ARM has a rich set of SVE instructions1. For clients that need to instrument memrefs (e.g. drcachesim), we need to expand them to scalar loads and stores, like what we did for x86 scatter/gather in #2985 (closed). These instructions have many variants; I'm summarising my understanding below. 1 and the Scalable Vector Extension of the Arm manual2 have a more detailed discussion.

There are multiple ways in which the memory address can be specified. These are all predicated loads/stores, meaning that an element may be active or inactive, based on special predicate registers. They have either the LD1* or ST1* prefix

Scalar + immediate: For contiguous access. Memory address is generated by a 64-bit scalar base and immediate index.
Scalar + scalar: For contiguous access. Memory address is generated by a 64-bit scalar base and scalar index which is added to the base address.
Scalar + vector: For possible non-contiguous access, also known as gather load/scatter store. Memory addresses are generated by a 64-bit scalar base plus vector index.
Vector + immediate: For possible non-contiguous access, also known as gather load/scatter store. Memory addresses are generated by a vector base plus immediate index.

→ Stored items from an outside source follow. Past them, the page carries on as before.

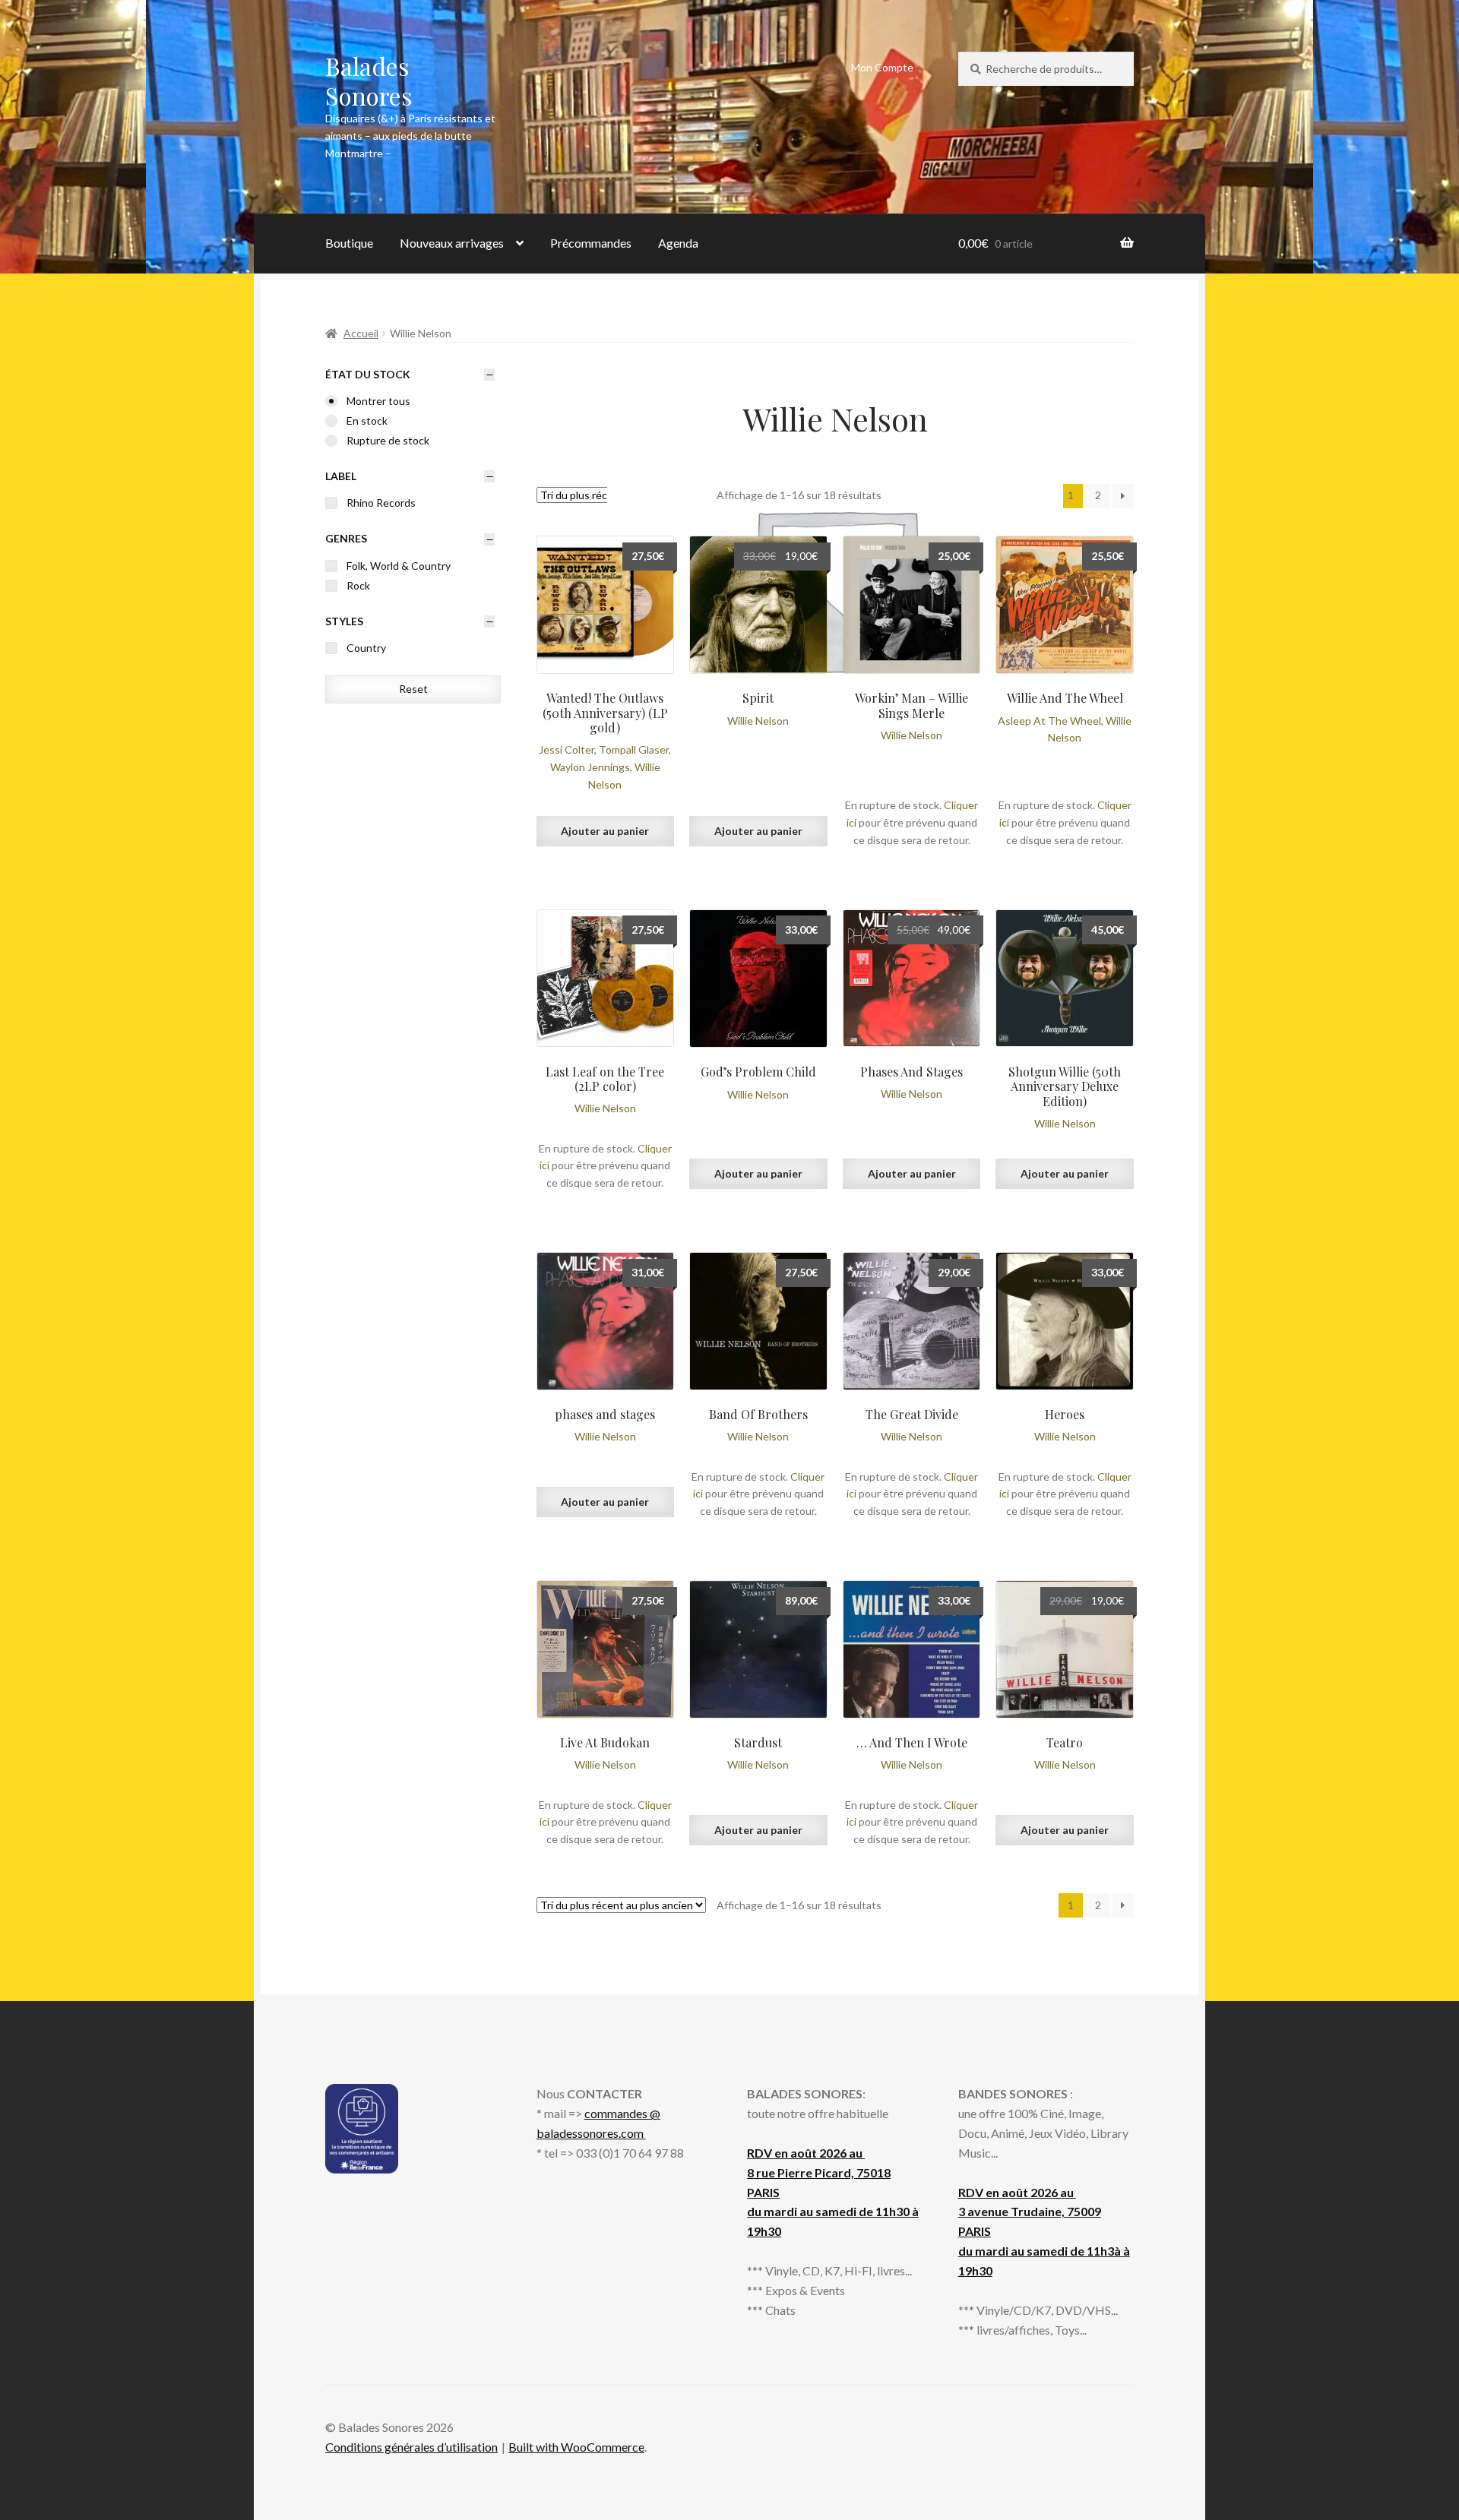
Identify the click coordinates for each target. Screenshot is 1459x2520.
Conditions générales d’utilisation (411, 2446)
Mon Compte (882, 67)
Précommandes (590, 243)
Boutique (349, 243)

There are variants with different element sizes (unsigned double-word; signed and unsigned byte, halfword, word).

Faults for non-active elements are always suppressed. There are different load instruction variants based on how faults for active elements are treated: besides the usual, each of the above has a “first fault” (faults only for first active element) and “non fault” variants.

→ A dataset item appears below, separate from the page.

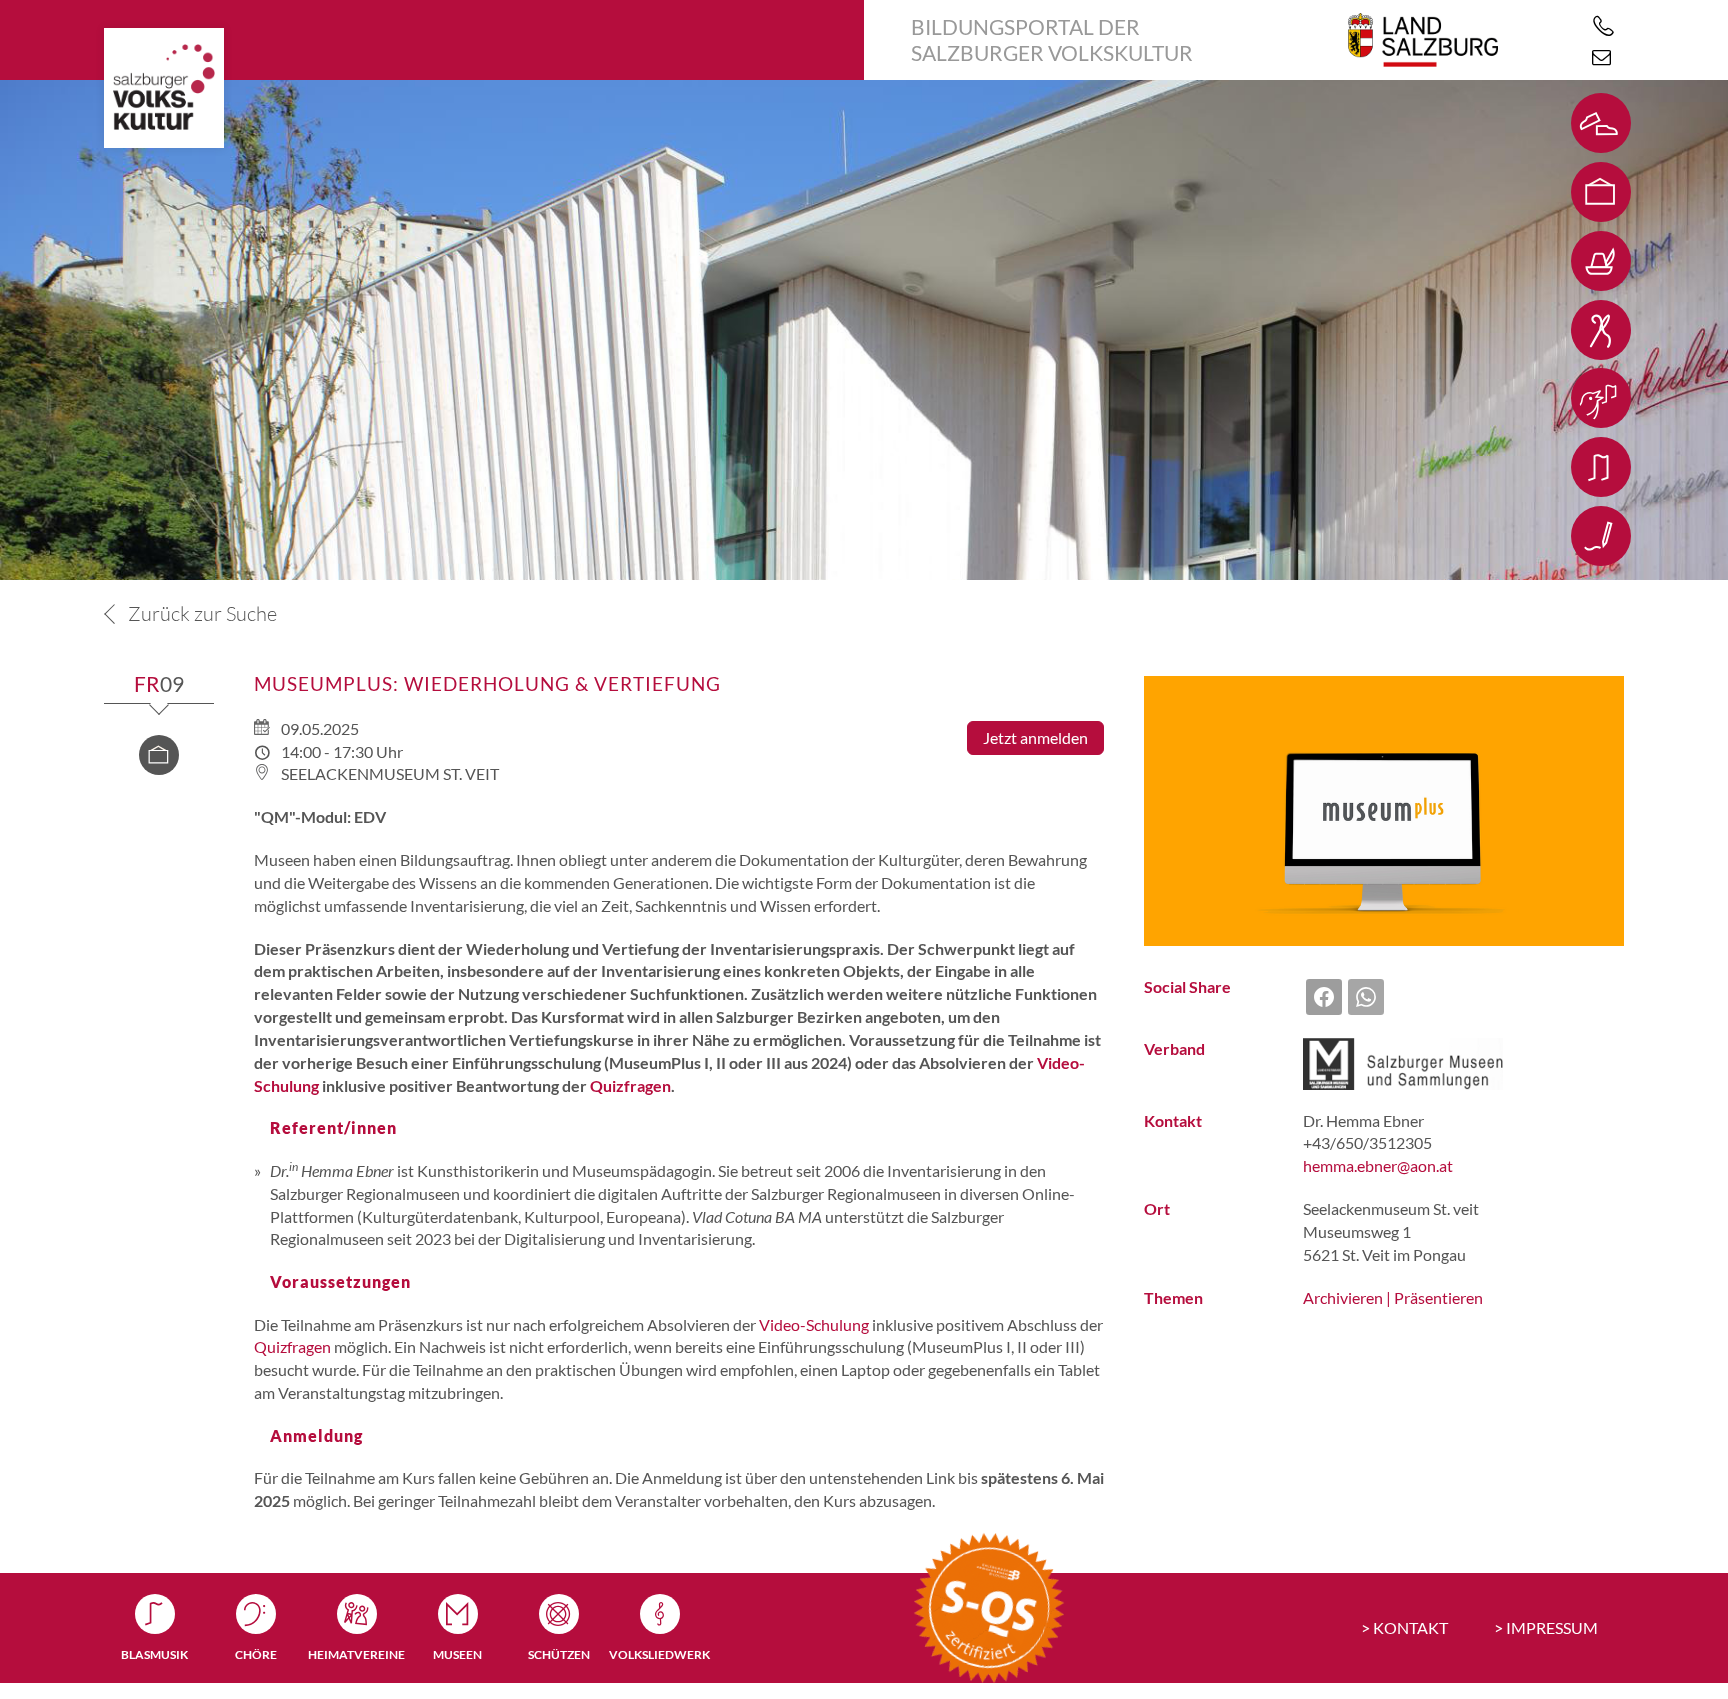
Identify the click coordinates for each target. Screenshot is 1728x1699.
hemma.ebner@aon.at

For “scalar plus scalar” and “scalar plus immediate” load instructions, there are variants that allow reading contiguous 2/3/4 elements, each to the same element number in 2/3/4 vector registers. These have LDN* or STN* prefix, where N=2/3/4.

There are also some un-predicated instructions (LDR and STR) that use the "scalar + immediate" scheme to load/store vectors or predicate registers.

The x86 scatter/gather that we handled in #2985 (closed) is the "scalar + vector" variant with regular faulting behaviour. More work will be required to adapt drx_expand_scatter_gather to these other variants.

For the contiguous access variants, we could model them as a single memory address with a larger size. But this is not a correct model, because each element can be active/inactive based on the predicate register, so the memory addresses that end up being accessed can be non-contiguous. It'll be correct to model them as scatter/gather, using multiple element-sized accesses.